One last thing.  One of Daniel’s good friends is a Muslim.  And as they were discussing the differences between Islam and Christianity and how that works, his friend said that at their mosque every Friday they would have four conversions.  Four French who would become Muslims every Friday.  His friend asked Daniel, “Daniel, you’re a pastor at a church.  How many converts do you have every Sunday?”  That was a troubling question for Daniel. So Daniel’s friend laid down the gauntlet.  We’re all called to make disciples.  It’s up to all of us to respond to Daniel’s friend…where we are, as we’re going, as the Holy Spirit works through us and uses us.

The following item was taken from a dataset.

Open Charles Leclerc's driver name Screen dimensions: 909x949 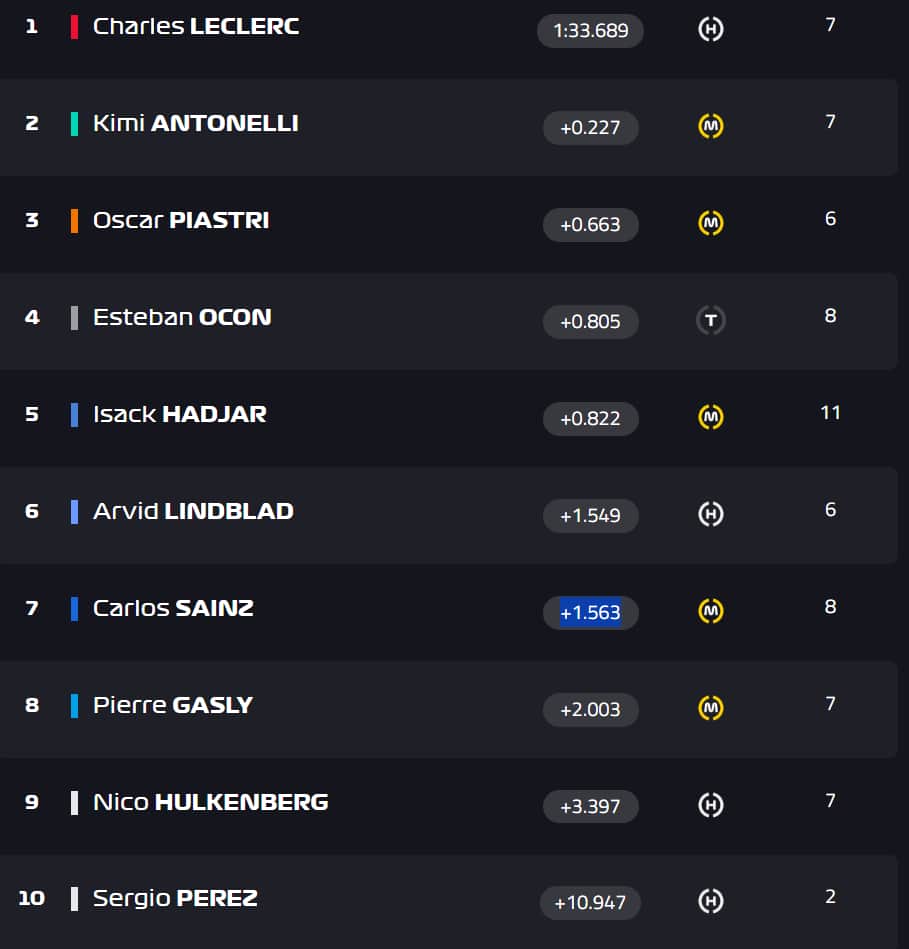point(196,27)
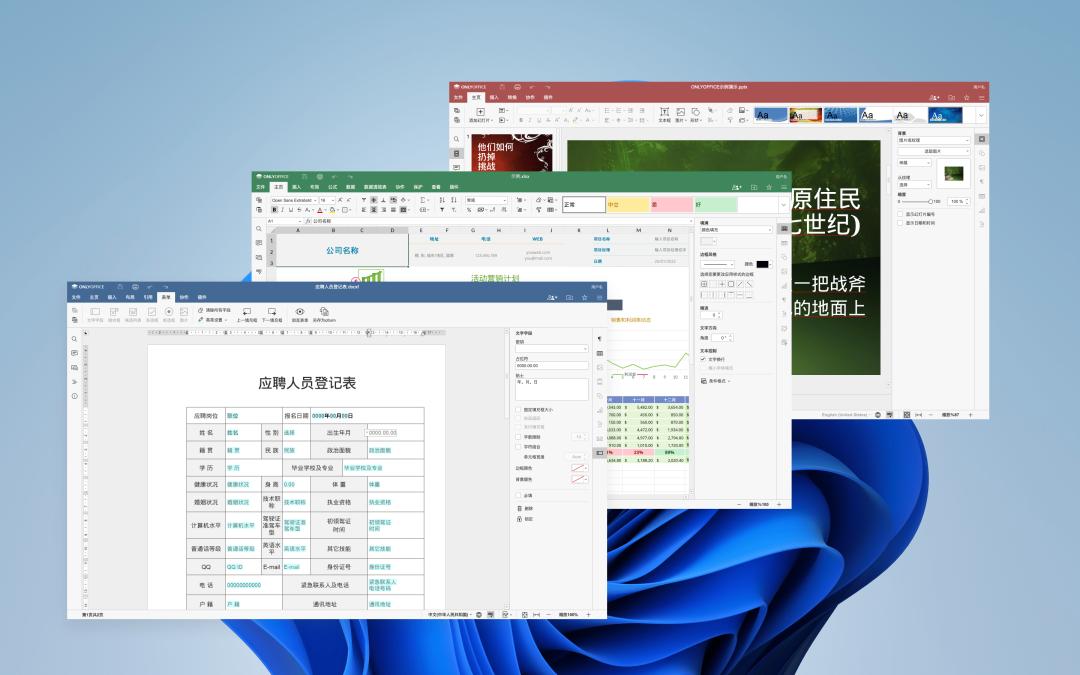Click the spell check icon in the document status bar
1080x675 pixels.
[x=480, y=613]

Let’s pray together.  Jesus, these things are too big for us.  They’re too dangerous.  They’re too massive.  But we know that your Spirit is powerful and can work through us the same way it worked through the church at Antioch.  The same way you’re working in Marseille.  The same way you’re working in Montpellier.  God, I pray that anyone here today that’s struggling and doubting that You can use them, God, overcome that doubt.  Give us confidence, not in our own abilities, but in You as the one, Almighty God that has sent us your Spirit.  Oh, God, and us as a church….help us to embrace the disorientation, the chaos, as your Holy Spirit works and leads us into new places that we’re not used to and leads us into being uncomfortable.  Help us embrace that knowing that our comfort is not our God, but You are our one true God.  Use us, please.  Amen.